Wie aber gehen Selbstverwirklichung und Streben nach Heiligkeit zusammen? Wie kann der Mensch, den die Erfahrung des Selbstverlustes und der Selbstentfremdung beängstigt, sich öffnen für das Ideal heiligen Lebens? Das Paradox der evangelischen Erkenntnis läßt sich auch heute nicht umgehen: Wer festhalten will, verliert, wer verliert, der gewinnt. Sein ist Liebe, Sein ist Bewegung über sich hinaus. Wir sollen uns selber wollen – wir können gar nicht anders. Aber dieses Sich-Wollen gelingt nur in jenem unteilbaren Ja, das über sich hinausreicht und so sich selber findet.

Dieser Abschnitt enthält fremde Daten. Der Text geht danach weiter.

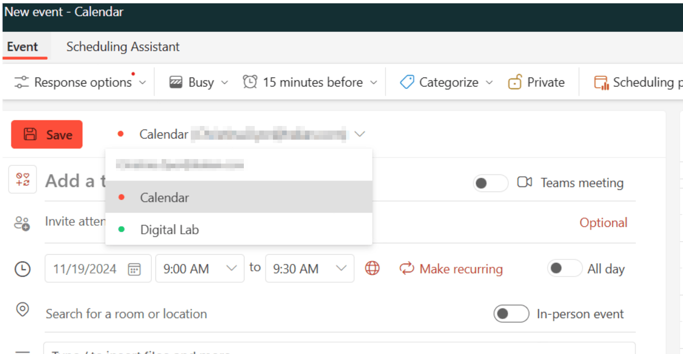Click the reminder clock icon
The image size is (683, 354).
[x=250, y=82]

Selbstverwirklichung durch Hingabe, Selbstsein als Selbstüberschreitung, Beschenktwerden als Tat der Freiheit, Weg zum Menschen als Weg zu Gott und Weg zu Gott als Weg zum Menschen: diese paradoxe Verfassung christlichen Strebens, dieses Zugleich von Heiligkeit und Menschlichkeit zeichnet die Schwierigkeit, aber auch und noch mehr die Chance heiligen Lebens in unserer Zeit. Auch und noch mehr die Chance: dies ist im Blick besonders auf jene Gestalten, die heute Menschen, zumal junge Menschen, beunruhigen, nachdenklich machen, anziehen. Daß aus Faszination konkrete Schritte des Lebens werden, daß aus Schritten ein Weg wächst: das freilich bleibt die Aufgabe.

Versuchen wir, die stets gültige und doch neue Orientierung, die sich uns in der Betrachtung unserer Situation erschlossen hat, auf eine knappe Formel zu bringen. Streben nach Heiligkeit ist nicht ein System, sondern der Weg zum je größeren Geheimnis. Streben nach Heiligkeit ist nicht geübtes Können, sondern in Treue verschenkte Ohnmacht, nicht Selbstübersteigung aus eigener Kraft, sondern Fallen der eigenen Niedrigkeit in den Aufwärtswind des Geistes Gottes. Streben nach Heiligkeit ist Hinausgehen an den Rand – und so gerade Einkehr in die Mitte, Leben ganz draußen und so gerade Leben ganz drinnen. Streben nach Heiligkeit ist Selbstverwirklichung in der Gestalt der Selbstentäußerung, Selbstfindung in der Gestalt der Selbsthingabe.